Schule und was dann?

fwgberufsorientierung

Vielleicht nach zehn Jahren mit der Fachoberschulreife, vielleicht erst nach 13 Jahren mit dem Abitur – irgendwann aber ist für jeden Schluss mit Schule. Doch was kommt danach? Mit Fragen rund um Lebensplanung, Berufs- und Studienwahl beschäftigten sich jetzt an der Fritz-Winter-Gesamtschule gleich vier Jahrgänge.

Dass die Wahl des richtigen Berufes auch ein Prozess der Selbstfindung ist, erlebten die Jungen und Mädchen des achten Jahrgangs: Wo bin ich in zehn Jahren? Wie schätze ich mich selbst ein, wie sehen mich andere? Bei Testtagen in der Ahlener Schuhfabrik ging es für die Schülerinnen und Schüler außerdem darum, ihren Potenzialen, Neigungen und Interessen auf die Spur zu kommen.

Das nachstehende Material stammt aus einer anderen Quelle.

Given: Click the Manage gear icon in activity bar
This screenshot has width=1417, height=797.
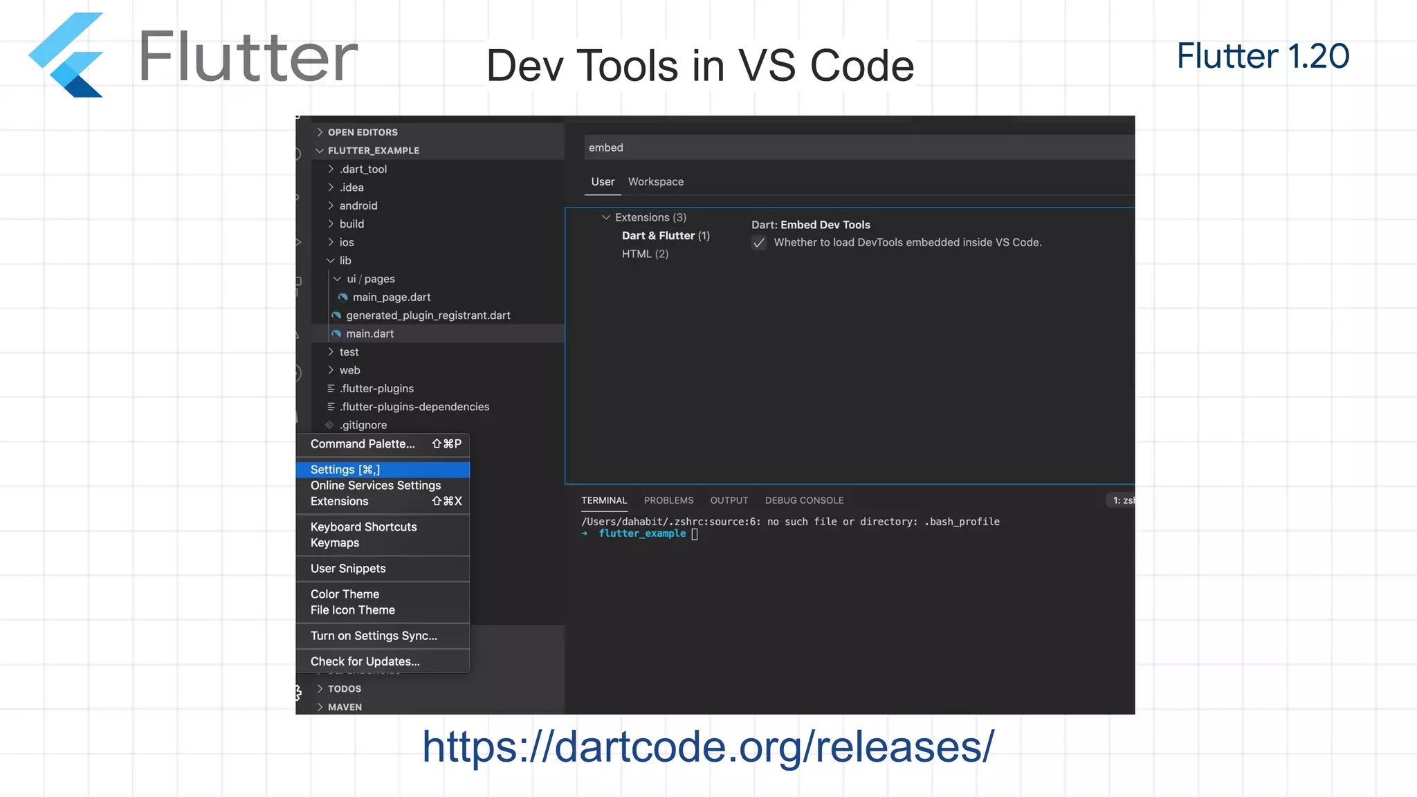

Beobachtet und begleitet wurden sie bei dieser Potenzialanalyse von den Teamern des Instituts für Bildungskooperation (IfBk) aus Münster. Drei Berufsfelderkundungstage schließen sich im Laufe des Schuljahres an.

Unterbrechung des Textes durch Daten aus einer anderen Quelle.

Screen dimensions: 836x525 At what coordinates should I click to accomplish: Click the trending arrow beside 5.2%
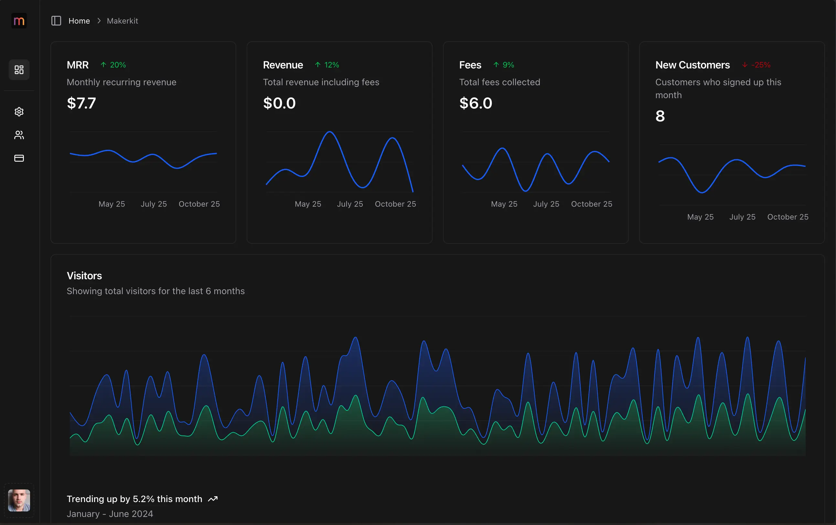212,499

Schon näher dran am Arbeitsleben ist der 9. Jahrgang. Für ihn stehen im Januar ein dreiwöchiges und vor den Sommerferien ein zweiwöchiges Betriebspraktikum auf der Agenda. Betriebsbesichtigungen bei Kooperationspartnern der Fritz-Winter-Gesamtschule – Kaldewei in Ahlen, Blumenbecker in Beckum und VEKA in Sendenhorst – stimmten darauf ein. In Zusammenarbeit mit der AOK durchlief zudem jede Klasse ein Bewerbungstraining.

Für den 10. Jahrgang stehen aktuell die Zentralen Abschlussprüfungen im Fokus des Schülerinteresses. Neben der Vorbereitung auf die dort zu erwartenden Aufgabenformate organisierten die Lehrerinnen und Lehrer des Jahrgangsteams einen Besuch der Universität Bielefeld für die Schülerinnen und Schüler, die an der Gesamtschule das Abitur anstreben.

Die Universität in Bielefeld war auch Ziel des gesamten 12. Jahrgangs. Alternativen zu einem Studium in Deutschland zeigten Studierende der Universität Twente aus Enschede in den Niederlanden bei einem Vortrag in der Schule auf. Bei Schülerinnen aus den Sport-Leistungskursen warb die Ruhr-Universität Bochum für den Studiengang Sportwissenschaften. Gleich mit vier Studien- und Berufsberatern war die Arbeitsagentur zu Gast, um den Jahrgang über Perspektiven nach dem Abitur zu informieren. In die Praxis umsetzen können die angehenden Abiturientinnen und Abiturienten dies alles im April nächsten Jahres. Dann steht das 12er-Praktikum an.